WASHINGTON, SEPTEMBER 14, 2018 – The United States is concerned that increased currency swap agreements between China and African nations will reduce visibility into financial transactions and will make it harder to prevent money laundering, a senior U.S. sanctions official said on Thursday.
Marshall Billingslea, the U.S. Treasury Department’s assistant secretary for terrorist financing, told a congressional hearing that while there was greater interest in using the yuan, most African countries still found it necessary to ultimately clear trade in U.S. dollars.

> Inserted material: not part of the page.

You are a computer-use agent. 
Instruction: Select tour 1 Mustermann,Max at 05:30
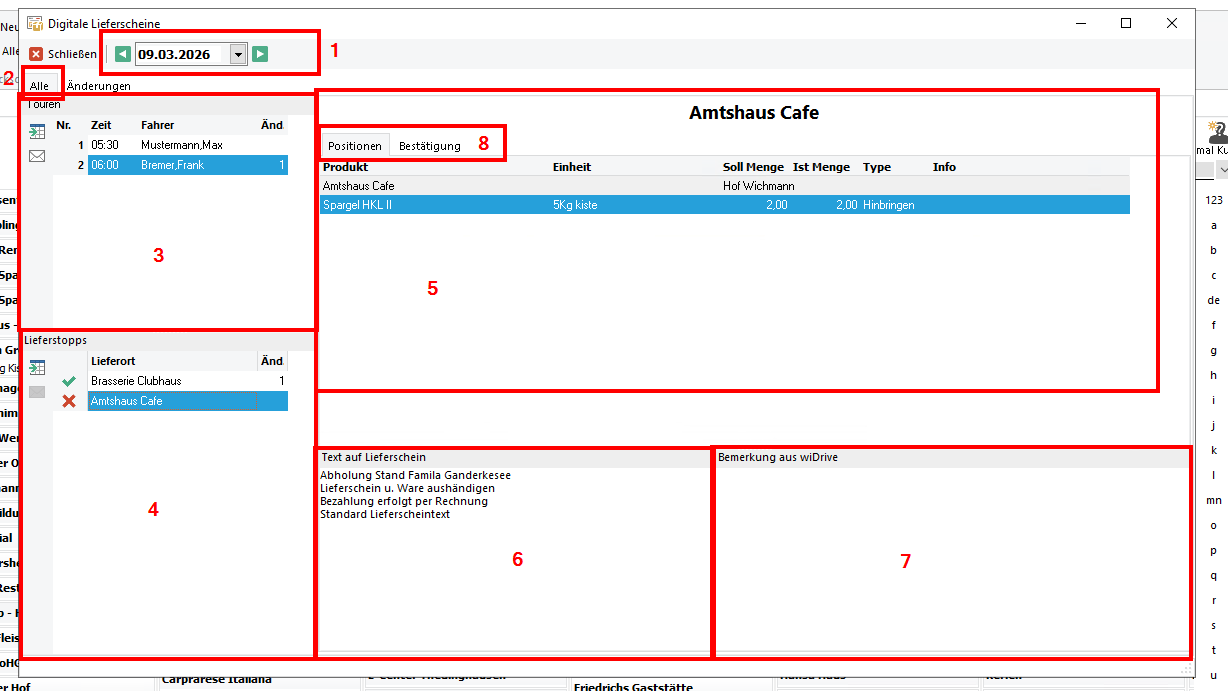point(180,145)
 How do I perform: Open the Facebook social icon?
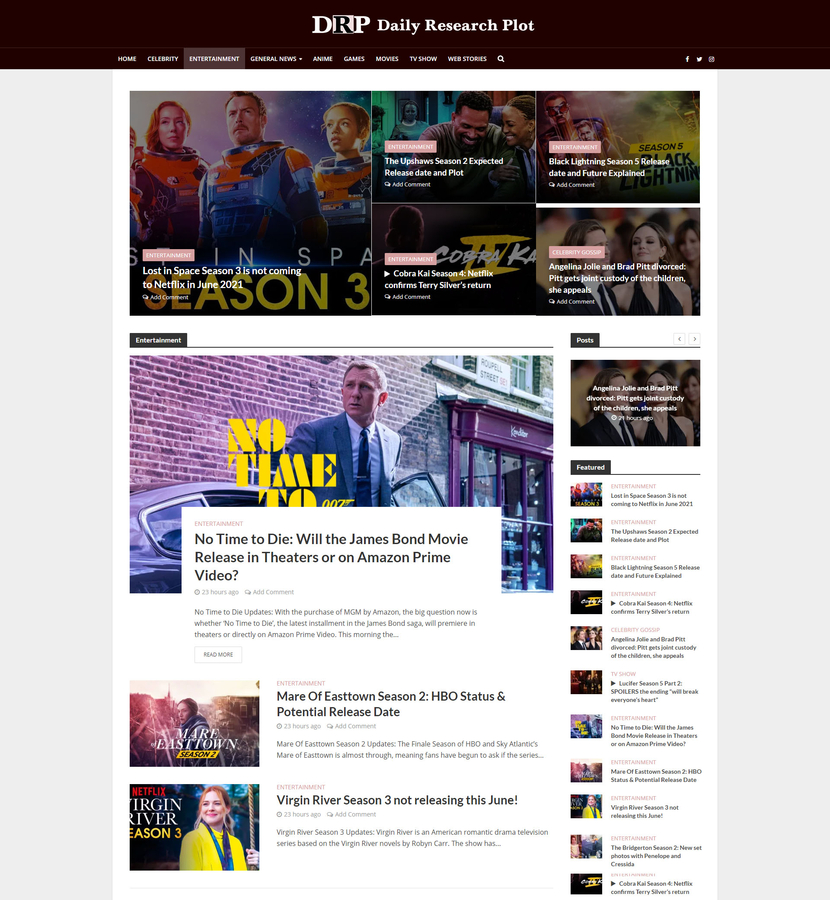pyautogui.click(x=687, y=59)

He was responding to questions by Republican Representative Chris Smith, who cited a $2.5 billion currency swap agreement between China and Nigeria to facilitate trade between the two countries, and a meeting of African finance leaders in June that sought to discuss using China’s yuan as a reserve currency for the region.
Nigeria is the third African nation to agree a currency swap deal with China.
“You are very much onto something of great concern to us as well,” Billingslea replied, referring to increased currency swap agreements between China and African governments.
“That said, there remains a great desire among most of the countries in Africa to maintain correspondent banking relationships with U.S. banks. At the end of the day they still are finding it necessary to ultimately clear trade in U.S. dollars,” he said.
He said maintaining those correspondent banking ties was “our best line of defense to ensure we maintain not just a degree of transparency and visibility into the transactions in Africa but … further to ensure that anti-money laundering standards are being applied.”